# What needs to be done
Change every "screenshot" in the rows below to "screen capture", leaving everything else the same, and give the rows back without the pictures.
>> Start Provided data
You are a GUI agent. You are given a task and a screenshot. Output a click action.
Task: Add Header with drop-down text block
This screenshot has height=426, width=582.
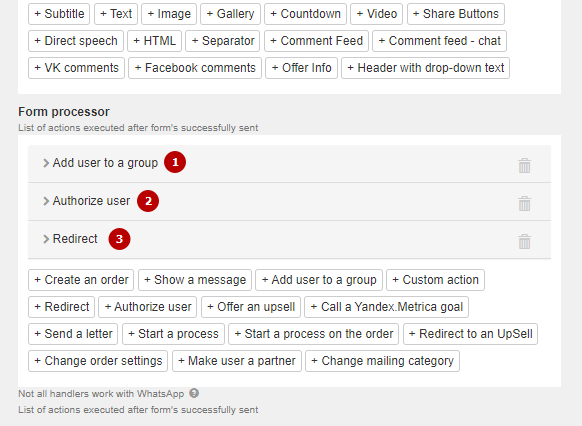(x=425, y=68)
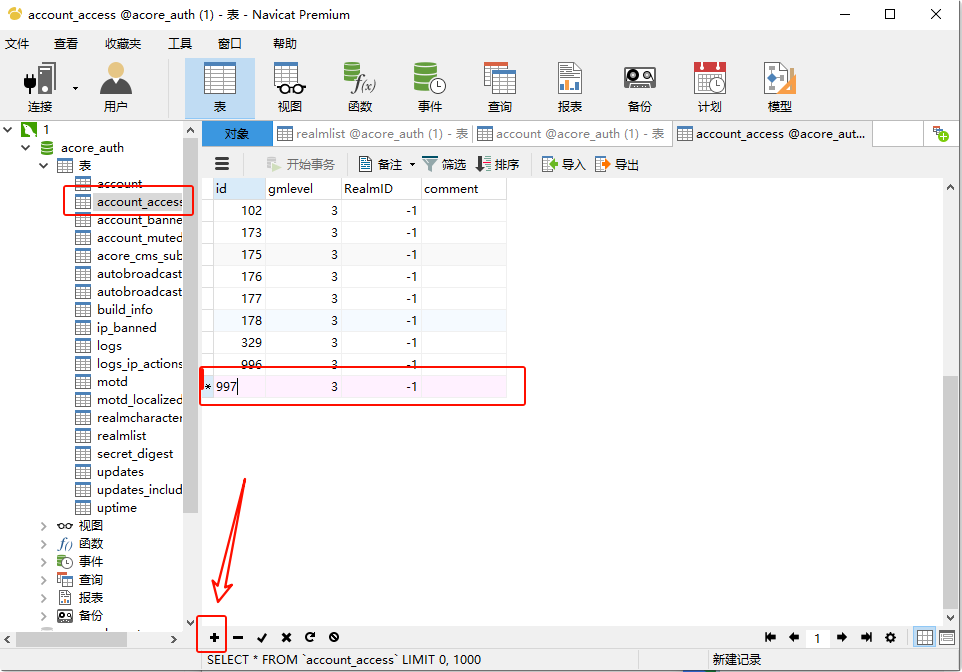Screen dimensions: 962x672
Task: Go to the last page of records
Action: point(866,637)
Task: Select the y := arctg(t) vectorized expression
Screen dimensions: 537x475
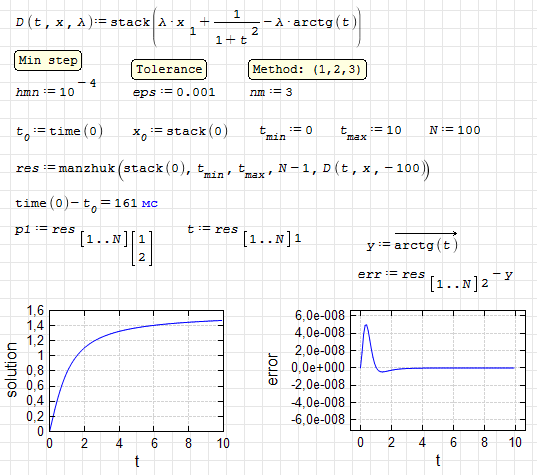Action: 412,242
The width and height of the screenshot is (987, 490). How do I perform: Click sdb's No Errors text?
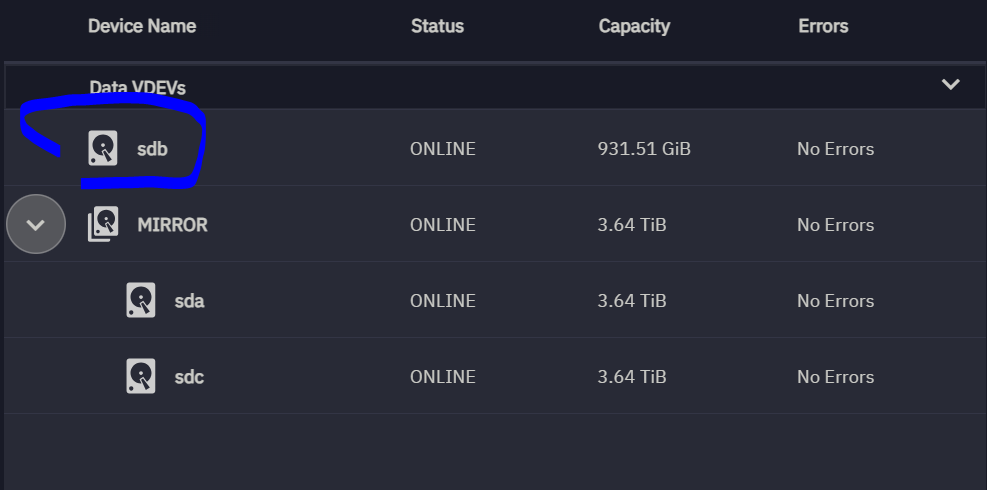point(835,149)
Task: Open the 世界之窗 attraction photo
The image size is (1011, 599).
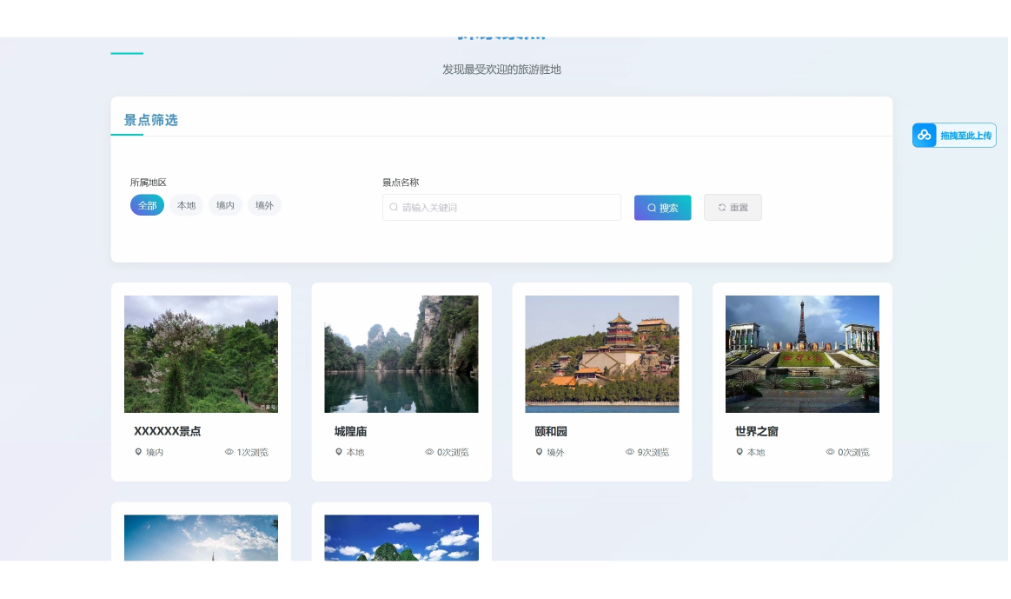Action: click(x=802, y=354)
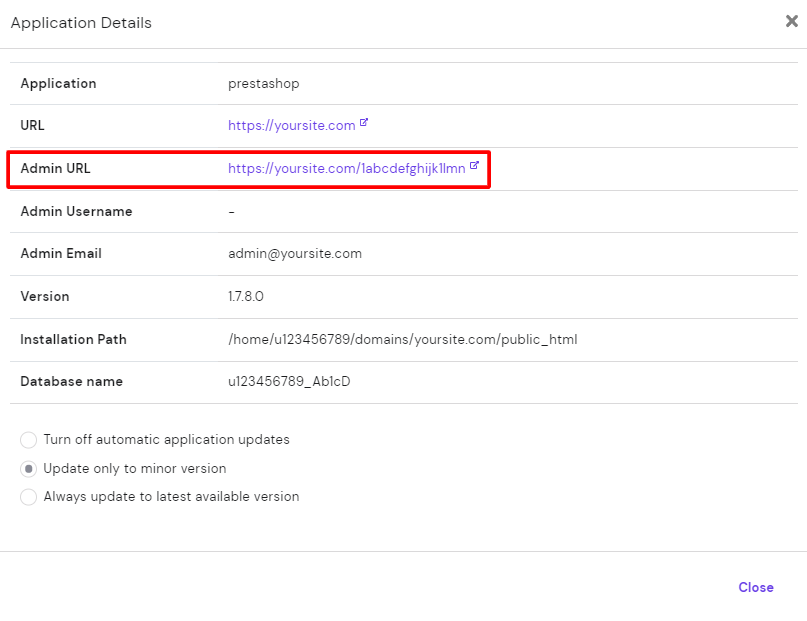Viewport: 807px width, 621px height.
Task: Select 'Turn off automatic application updates'
Action: coord(29,440)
>> End Provided data
# Complete output
You are a GUI agent. You are given a task and a screen capture. Output a click action.
Task: Add Header with drop-down text block
This screen capture has height=426, width=582.
(x=425, y=68)
Screen dimensions: 962x672
Task: Go to the last page of records
Action: point(866,637)
Task: Select the y := arctg(t) vectorized expression
Screen dimensions: 537x475
Action: 412,242
The width and height of the screen capture is (987, 490). How do I perform: Click sdb's No Errors text?
point(835,149)
Task: Open the 世界之窗 attraction photo
The image size is (1011, 599).
Action: click(x=802, y=354)
Viewport: 807px width, 621px height.
Task: Select 'Turn off automatic application updates'
Action: coord(29,440)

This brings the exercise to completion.